My French was terrible though. Once at school I loved learning French and I wasn’t bad at it. But when you never practice a language, you really lose it. Only reading French went quite okay. Maybe in a next life as a Parisian, I will learn to use the words like Jacques Brel, Edith Piaf and Charles Aznavour did – I (re)discovered and played their music when I was cooking and what a great music these people made! I remember my mum used to play Charles Aznavour at home, the French Sinatra. La Bohème is just one of his master pieces and I couldn’t stop listening to it.
It was special to experience the falling leaves and the colors of autumn again after quite some years in the Mediterranean where this change of season doesn’t exist. One day when I walked through the forest, right next to the house, I thought I heard raindrops falling down. It wasn’t, the leaves were making that sound. I stopped and looked to the sky. These falling leaves were so noisy for a moment, just surreal. I looked above to each of them, watching their fall. Never before I saw this remarkable rain of falling leaves.

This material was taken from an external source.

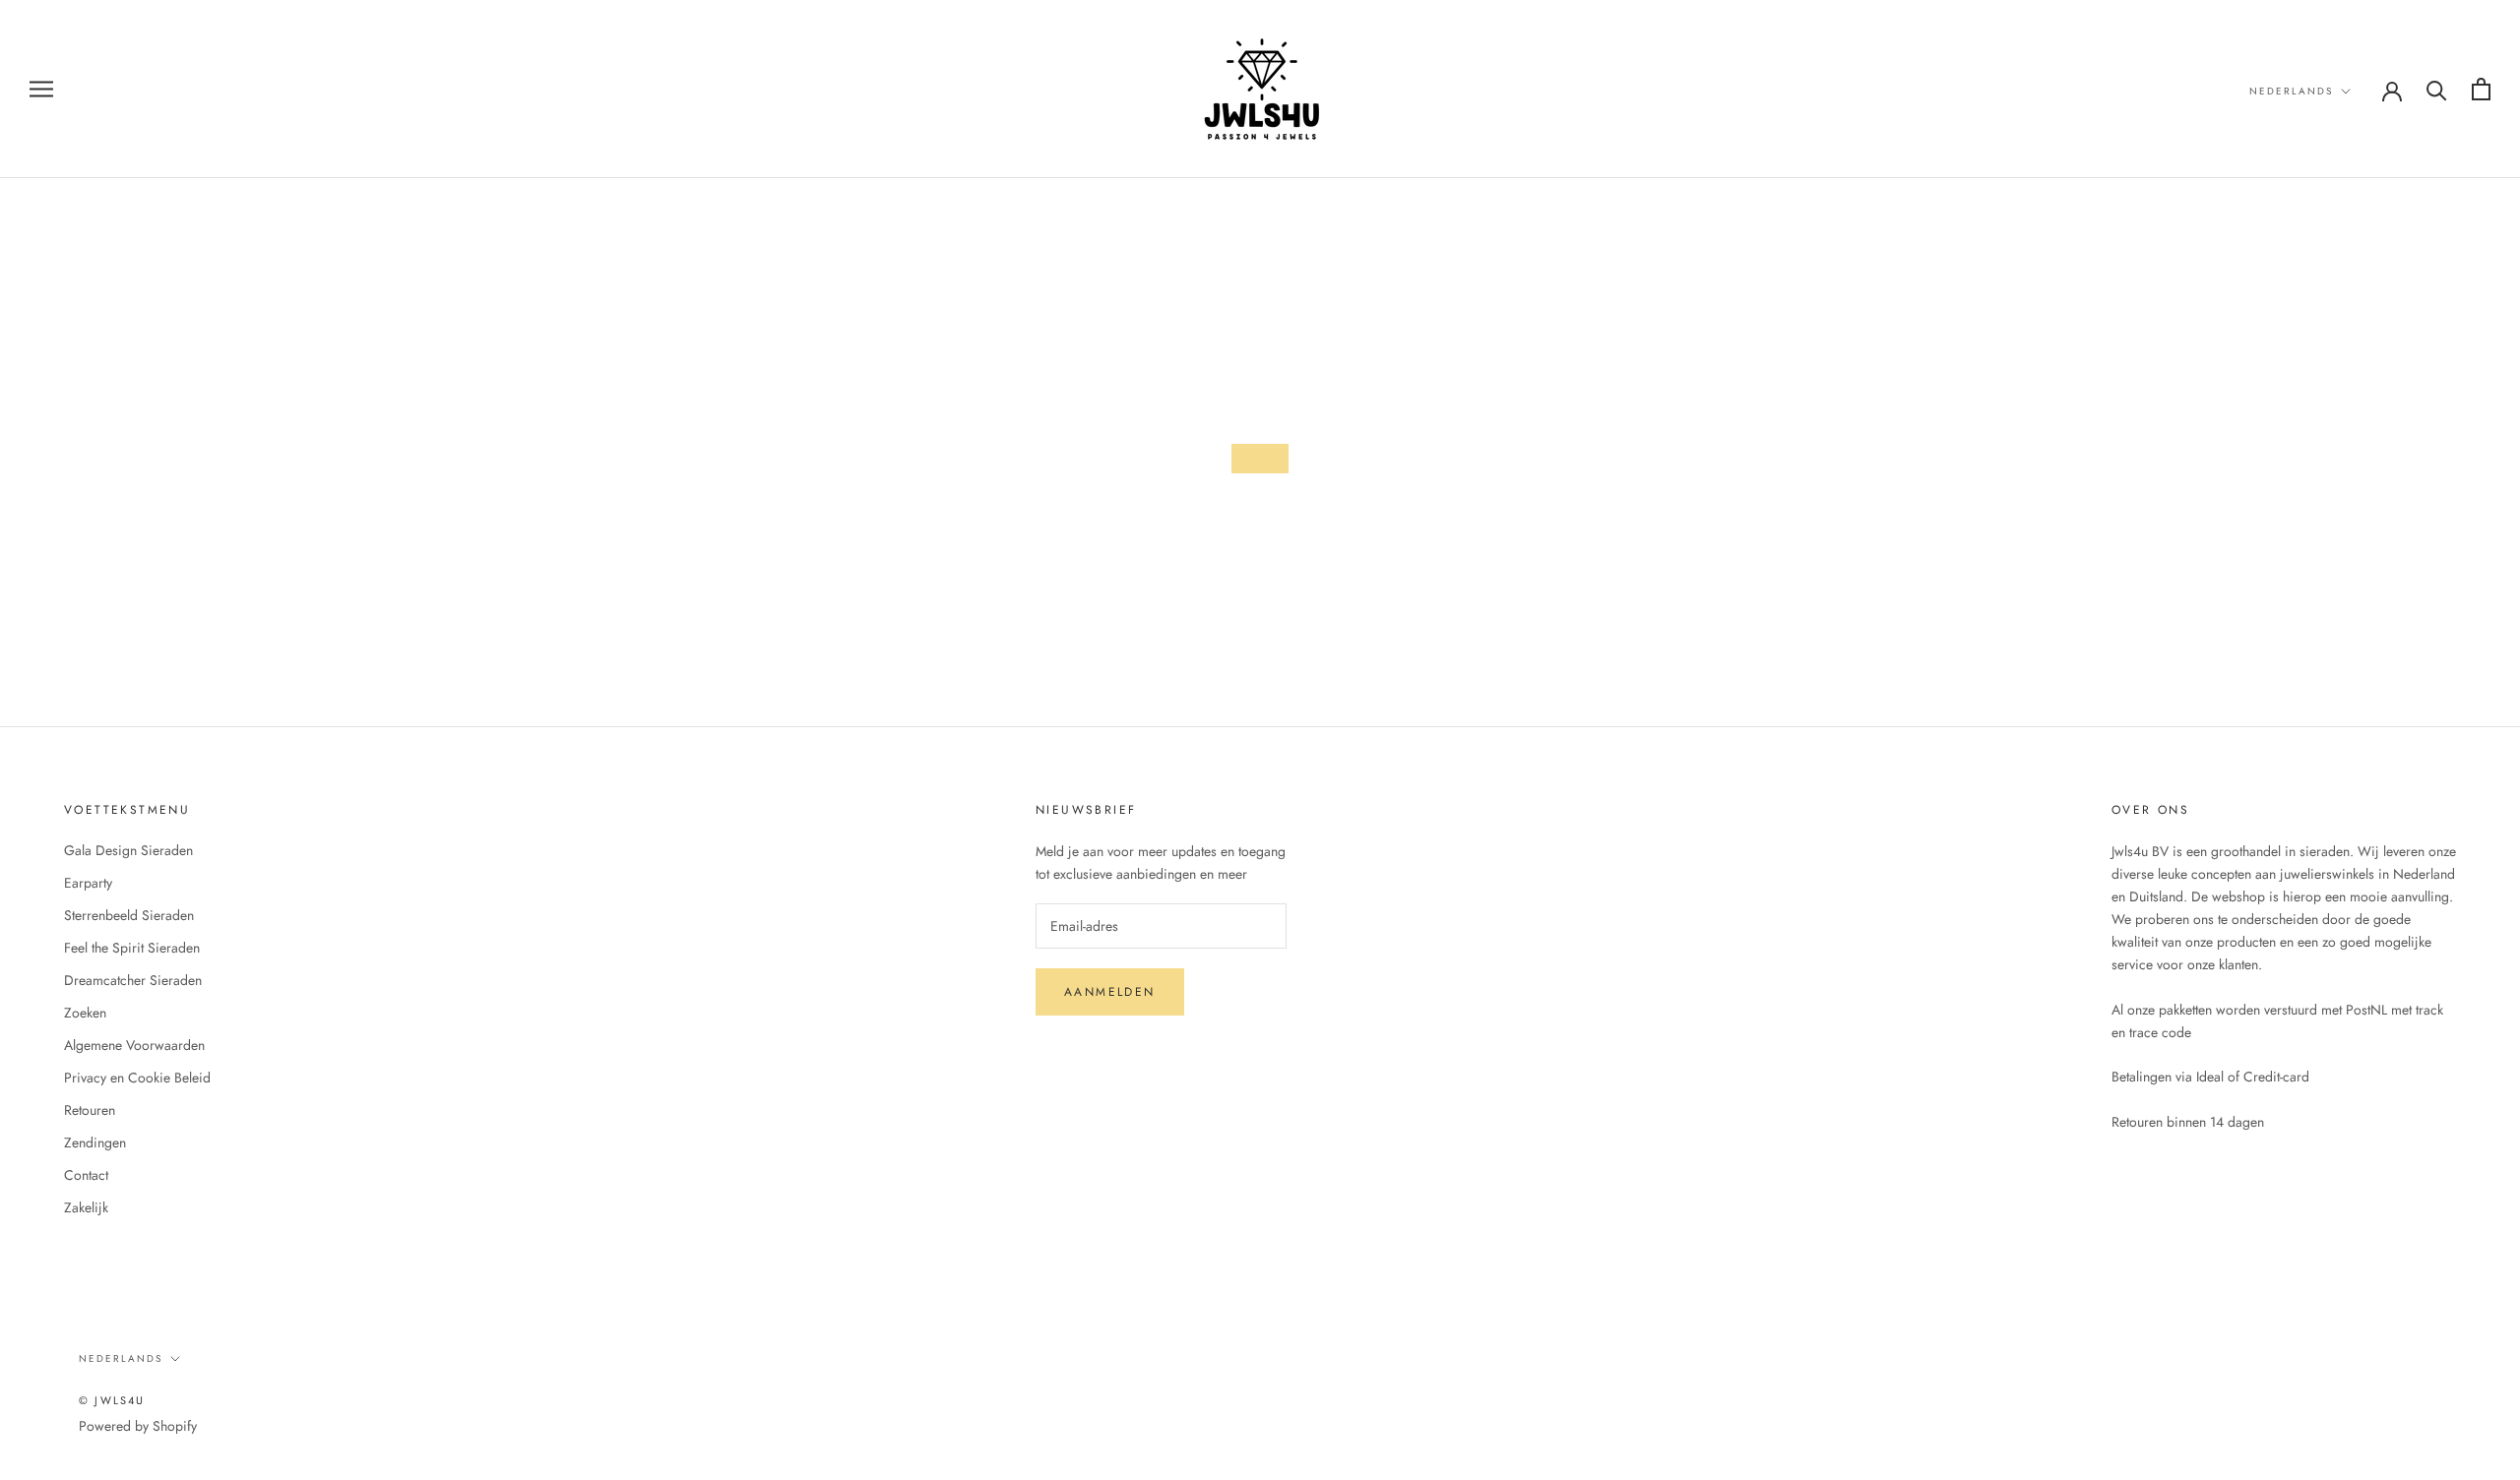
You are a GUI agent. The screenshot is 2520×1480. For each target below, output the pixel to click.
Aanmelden (1110, 992)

Despite the autumn colors, the surroundings in France look quite grey, without any color. It was hard to imagine, a life in France, but I understand for our host Howard that he feels happy there. The people on the markets were super polite and friendly, addressing me with “madame” constantly. “Bonjour, Madame”. “Bonne journée, Madame”. The cashier in the supermarket waited patiently until I had put all groceries in my bags before she helped the next customer. I can’t remember the Dutch were that polite. Obviously life in the village differs from life in the big city, nevertheless it felt refreshing and welcoming.
France went in complete lockdown again. Yet, I was still able to travel by train to Barcelona. A very recommendable, environment-friendly, safe and economic way to travel (a ticket for only 80 euros). The true eco-warriors are Dorus and Vanessa though, as they chose to travel by bicycle. They’re still on their way to the south.

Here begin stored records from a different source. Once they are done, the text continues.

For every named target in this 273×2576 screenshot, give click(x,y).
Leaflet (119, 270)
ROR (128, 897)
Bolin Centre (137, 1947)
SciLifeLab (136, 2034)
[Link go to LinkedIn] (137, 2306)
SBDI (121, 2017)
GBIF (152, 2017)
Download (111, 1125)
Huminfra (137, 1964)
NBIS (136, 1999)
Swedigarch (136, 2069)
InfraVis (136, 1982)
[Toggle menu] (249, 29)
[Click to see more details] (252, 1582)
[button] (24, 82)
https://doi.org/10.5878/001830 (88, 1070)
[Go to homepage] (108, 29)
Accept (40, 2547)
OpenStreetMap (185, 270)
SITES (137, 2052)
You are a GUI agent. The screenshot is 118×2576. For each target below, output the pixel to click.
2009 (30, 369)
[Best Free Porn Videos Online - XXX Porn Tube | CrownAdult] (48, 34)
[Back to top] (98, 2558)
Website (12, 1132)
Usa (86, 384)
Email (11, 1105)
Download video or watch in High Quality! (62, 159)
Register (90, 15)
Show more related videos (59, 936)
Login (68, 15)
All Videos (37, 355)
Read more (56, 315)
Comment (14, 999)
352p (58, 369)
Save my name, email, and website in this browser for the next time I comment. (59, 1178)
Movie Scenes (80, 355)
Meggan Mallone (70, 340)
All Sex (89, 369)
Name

While in France I watched some videos on YouTube on my laptop and this video below suddenly popped up. I got immediately drawn in. This video is so incredibly well made with these actors in it. You can turn on subtitles of other languages, so you can understand what the judge has got to say. It was on my mind for days. I showed the video to the others and we were all breathless. Its message is incredibly sad. Really, animals, and children in need – the loyal innocents – they should deserve only but our love.

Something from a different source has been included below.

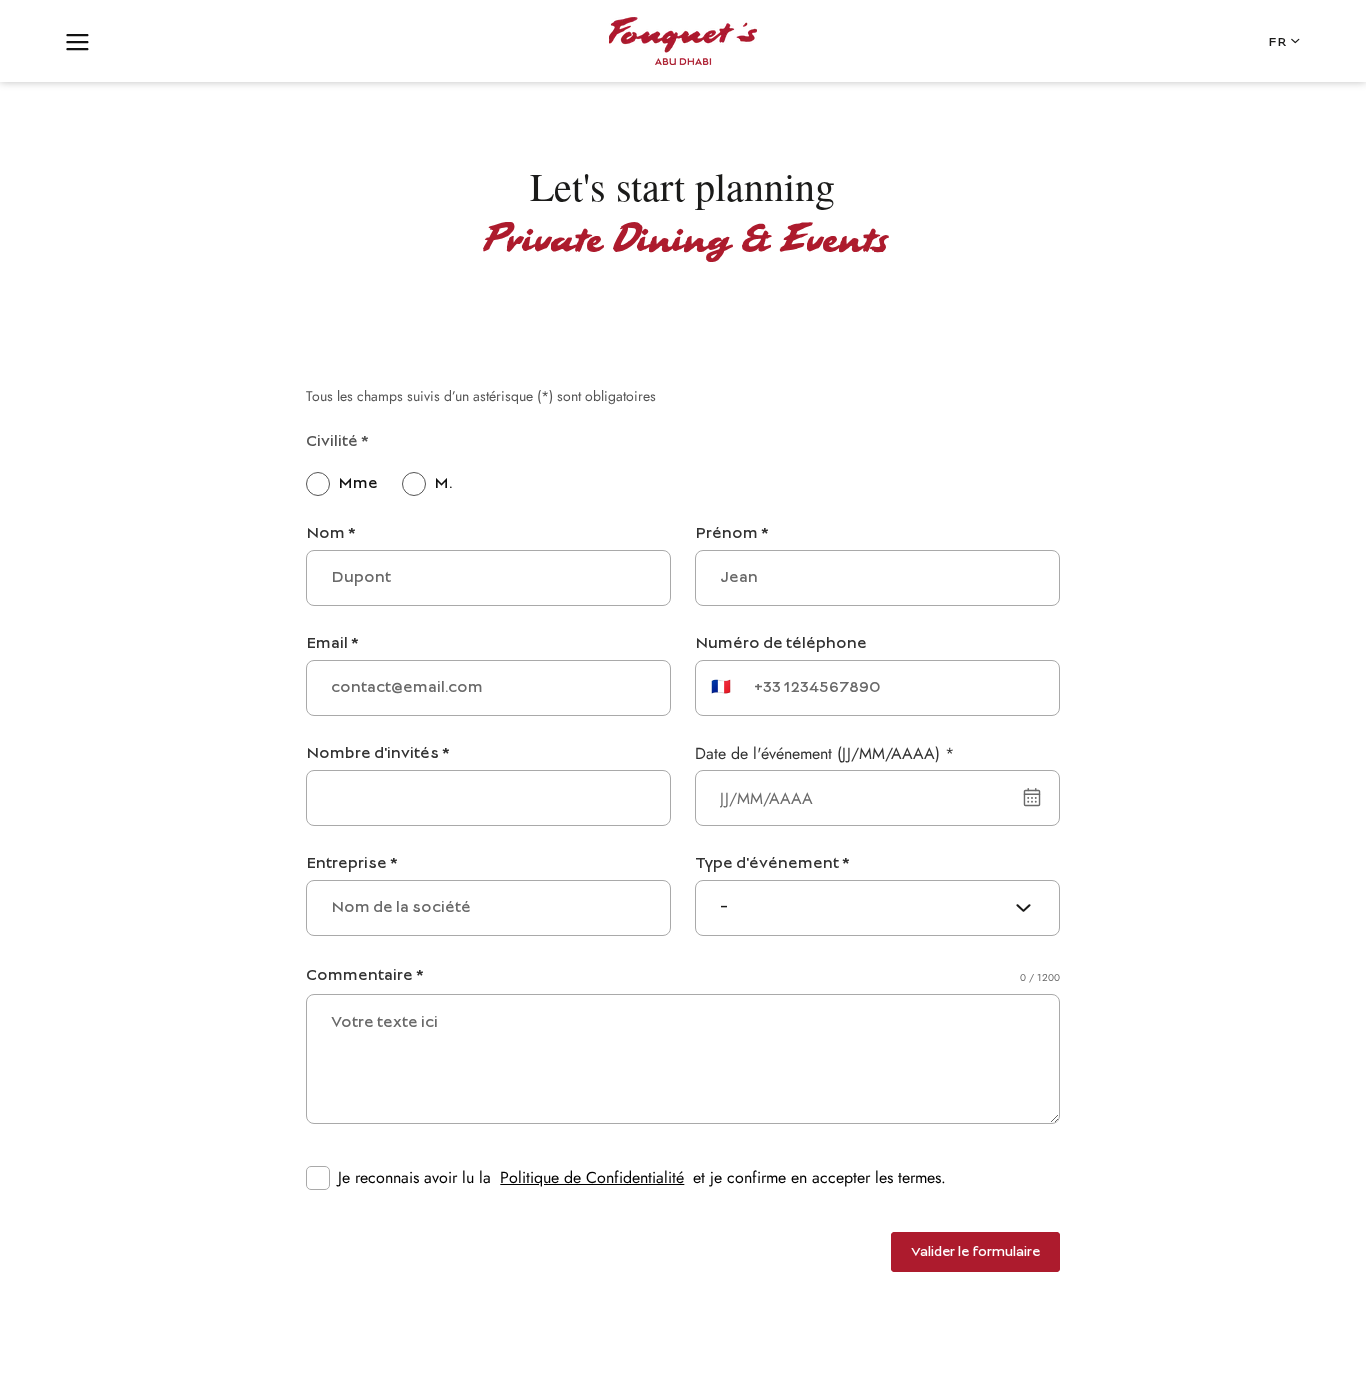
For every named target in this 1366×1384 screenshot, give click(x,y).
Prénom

A quite unexpected note to — almost — end this blogpost, but somehow these true words showed up in this very moment.
The American dream
World events didn’t stop when we were in our small French bubble. Trump lost the US elections. The first woman (of color) as vice president in the American White House. Yes, it’s on the other side of the ocean. No, it isn’t my country, but it feels kind of good and positive and hopeful. Although my mum speaks of this lady, Kamala Harris, as a “leftish witch,” I do like this woman. She’s intelligent, charming, a true powerwoman. Her speech and her white suit made me happy. Kamala Harris is the realization of the American dream, and better.